▶ Your tasks
(1) In the vitamin B12 article, recast the paragraph beginning "Vitamin B12 is required for smooth functioning" as a short bulleted list that keeps its main facts.
(2) According to the vitamin B12 article, how much vitamin B12 does an average adult need each day?

▶ Extract to read

■ ■ ■ ■ ■

Vitamin B12 : Importance, Deficiency Symptoms and Sources

What does Vitamin B12 do and why do we need it?

Vitamin B12 is required for smooth functioning of several critical body processes, maintain the healthy nervous system, make red blood cells as also for production of body’s genetic material, DNA and RNA. Vitamin B12 in combination with Vitamin B9/Folic Acid helps in the production of Red blood cells and with a combination of Vitamin, B9/B6 controls blood levels of amino acid homocysteine, a high level of which can cause heart disease. Vitamin B12 also helps in prevention of megaloblastic anemia, a type of anemia, that makes people feel weak and tired all the time.


What are Vitamin B12 deficiency symptoms (can be one or more):

– Fatigue or Weakness
– Anemia
– Difficulty walking
– Swollen, inflamed tongue
– Pale Skin
– Vision loss
– Paranoia or hallucinations
– Constipation, diarrhea, loss of appetite, or gas
– Difficulty thinking and reasoning or memory loss
– Strange sensations, numbness, or tingling in the hands, legs or feet

How much Vitamin B12 do you need and from where do you get?

An average adult needs 2.4 mcg of Vitamin B12 a day. Vitamin B12 cannot be made by the body and hence it can be received only through food or supplements. Major sources of B12 are:

– Shellfish (Cooked Clams)
– Fish (Mackerel)
– Crustaceans (Crab)
– Fortified Soy Products (Silken Tofu)
– Fortified Cereals (All Bran)
– Red Meat
– Low Fat Dairy (Skim Milk)
– Cheese (Swiss)
– Eggs (Chicken)
– Yeast extract Spreads (Marmite)

As most B12 source food products are non-vegetarians, Vegetarians need to take supplements as advised by their Physicians. It’s also a good idea to get your Vitamin B12 checked once in six months to save yourself from any deficiency related illnesses.

■ ■ ■ ■ ■

Saved data entries:
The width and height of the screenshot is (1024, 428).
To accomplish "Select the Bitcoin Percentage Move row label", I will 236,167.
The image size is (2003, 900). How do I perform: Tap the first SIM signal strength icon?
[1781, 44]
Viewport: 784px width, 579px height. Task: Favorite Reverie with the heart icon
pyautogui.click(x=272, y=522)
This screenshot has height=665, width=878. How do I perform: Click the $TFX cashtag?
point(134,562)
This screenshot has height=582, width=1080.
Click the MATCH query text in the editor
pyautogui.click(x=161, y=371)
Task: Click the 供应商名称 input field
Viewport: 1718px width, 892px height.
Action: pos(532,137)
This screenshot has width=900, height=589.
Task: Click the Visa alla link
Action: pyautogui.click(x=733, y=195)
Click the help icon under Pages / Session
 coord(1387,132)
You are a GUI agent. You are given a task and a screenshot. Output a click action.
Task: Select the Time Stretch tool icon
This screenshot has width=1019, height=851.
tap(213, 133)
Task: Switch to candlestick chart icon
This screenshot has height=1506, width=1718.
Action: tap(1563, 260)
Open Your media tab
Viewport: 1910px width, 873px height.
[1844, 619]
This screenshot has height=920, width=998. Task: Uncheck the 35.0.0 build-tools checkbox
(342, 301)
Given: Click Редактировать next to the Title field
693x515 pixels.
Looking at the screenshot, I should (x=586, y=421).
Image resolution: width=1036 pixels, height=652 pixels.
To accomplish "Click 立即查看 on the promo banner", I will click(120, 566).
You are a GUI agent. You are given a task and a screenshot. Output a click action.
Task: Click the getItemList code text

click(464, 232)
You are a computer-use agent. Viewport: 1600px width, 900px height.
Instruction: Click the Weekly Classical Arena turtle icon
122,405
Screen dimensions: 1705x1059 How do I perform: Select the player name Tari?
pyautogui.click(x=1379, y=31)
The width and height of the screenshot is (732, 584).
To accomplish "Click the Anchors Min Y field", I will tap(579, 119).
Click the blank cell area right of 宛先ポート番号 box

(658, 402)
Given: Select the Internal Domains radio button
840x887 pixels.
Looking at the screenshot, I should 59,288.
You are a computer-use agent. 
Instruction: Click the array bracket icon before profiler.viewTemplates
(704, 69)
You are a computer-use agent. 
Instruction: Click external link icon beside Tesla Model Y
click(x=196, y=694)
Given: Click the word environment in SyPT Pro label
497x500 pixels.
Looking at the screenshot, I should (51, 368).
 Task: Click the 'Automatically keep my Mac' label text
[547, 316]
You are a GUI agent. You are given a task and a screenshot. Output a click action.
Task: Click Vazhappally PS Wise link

■ ■ ■ ■ ■

▶ Exercise answers
(1)
- Vitamin B12 is needed for several critical body processes.
- It maintains a healthy nervous system.
- It helps make red blood cells.
- It supports production of the body's genetic material, DNA and RNA.
- Together with vitamin B9 (folic acid), it helps produce red blood cells.
- Together with vitamins B9 and B6, it controls blood levels of the amino acid homocysteine, which can cause heart disease at high levels.
- It helps prevent megaloblastic anemia, a type of anemia that makes people feel weak and tired all the time.

(2) 2.4 mcg a day.